Reach out to peers. Students often create their own social support network to connect with their peers outside of class. Sometimes the social network is a forum to complain about a class and/or instructor. Now is not the time to use your energy on complaining. It is a tough time for everyone. There is already enough stress, anxiety, uncertainty, and change occurring that keeps people on edge. Rather, focus on supporting each other.
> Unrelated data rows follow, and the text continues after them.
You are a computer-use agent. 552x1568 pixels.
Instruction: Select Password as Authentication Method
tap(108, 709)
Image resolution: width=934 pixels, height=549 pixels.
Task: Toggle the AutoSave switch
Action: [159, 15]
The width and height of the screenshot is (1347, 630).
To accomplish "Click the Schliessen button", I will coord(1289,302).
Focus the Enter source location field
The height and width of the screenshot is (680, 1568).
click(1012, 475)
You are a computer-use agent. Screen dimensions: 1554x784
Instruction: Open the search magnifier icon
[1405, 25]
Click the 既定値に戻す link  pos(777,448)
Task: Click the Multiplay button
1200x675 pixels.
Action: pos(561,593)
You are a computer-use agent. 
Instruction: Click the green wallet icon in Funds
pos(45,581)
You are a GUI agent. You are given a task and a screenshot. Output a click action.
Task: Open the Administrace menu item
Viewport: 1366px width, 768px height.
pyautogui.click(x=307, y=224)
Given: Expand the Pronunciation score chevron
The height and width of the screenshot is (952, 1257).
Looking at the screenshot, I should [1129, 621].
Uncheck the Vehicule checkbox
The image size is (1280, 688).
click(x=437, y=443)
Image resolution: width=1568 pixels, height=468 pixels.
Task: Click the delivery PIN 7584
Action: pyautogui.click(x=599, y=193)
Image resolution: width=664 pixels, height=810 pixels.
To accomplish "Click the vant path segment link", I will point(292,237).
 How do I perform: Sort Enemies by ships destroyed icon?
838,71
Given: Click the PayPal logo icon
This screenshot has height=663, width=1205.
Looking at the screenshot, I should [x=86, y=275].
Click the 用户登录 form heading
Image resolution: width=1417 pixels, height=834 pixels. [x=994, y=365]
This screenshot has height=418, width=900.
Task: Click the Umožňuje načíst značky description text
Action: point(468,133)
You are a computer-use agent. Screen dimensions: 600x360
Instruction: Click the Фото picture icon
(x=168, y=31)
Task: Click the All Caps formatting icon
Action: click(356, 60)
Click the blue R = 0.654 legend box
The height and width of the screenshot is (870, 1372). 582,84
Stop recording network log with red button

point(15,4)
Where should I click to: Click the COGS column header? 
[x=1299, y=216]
For example, say to your peer who is struggling to organize that you hear them and ask if you may help with some ideas.
In addition, consulting with your peers is a great way to keep up with what is due each week in each class and make sure that you did not miss something. Social support (what you give to each other) is necessary for any endeavor in life. Having peers who have your back brings confidence and the belief that I can do this!
Take care of yourself. Begin by simply noticing what you are feeling. Whatever you are feeling is OK and does not need judgment, just acknowledgement. If you’re feeling anxious, try some deep breaths by counting to four in your mind as you inhale and count to four as you exhale. This helps to center yourself, connect to yourself, and be present in the moment.
This change in course delivery is stressful and is compounded by the stress related to COVID-19—all the news updates, restrictions, increase in cases, and deaths. The nature of the situation keeps an energy of tension, apprehension, and anxiety in the air. One strategy for self-care is to limit your intake of news and updates. Another idea is to take breaks when working on your course work. If you feel yourself getting anxious or restless, take a break. Suggestions to give your mind and body a break are to play with an animal, go outside and listen to the sounds of nature, or make a bite to eat and focus on tasting each bite in your mouth. A break is necessary to re-group; this is a great self-care activity.
Adjusting to a new rhythm
All aspects of life have changed unexpectedly and quickly, including shifting from face-to-face course delivery to an online delivery method. A few strategies can help you adjust. Nursing students like you are in the process of creating a new rhythm to their lives. Remember: Your body is counting on you, so be good to yourself!
Susan M. Rugari is a professor in the school of nursing at Tarleton State University in Stephenville, Texas.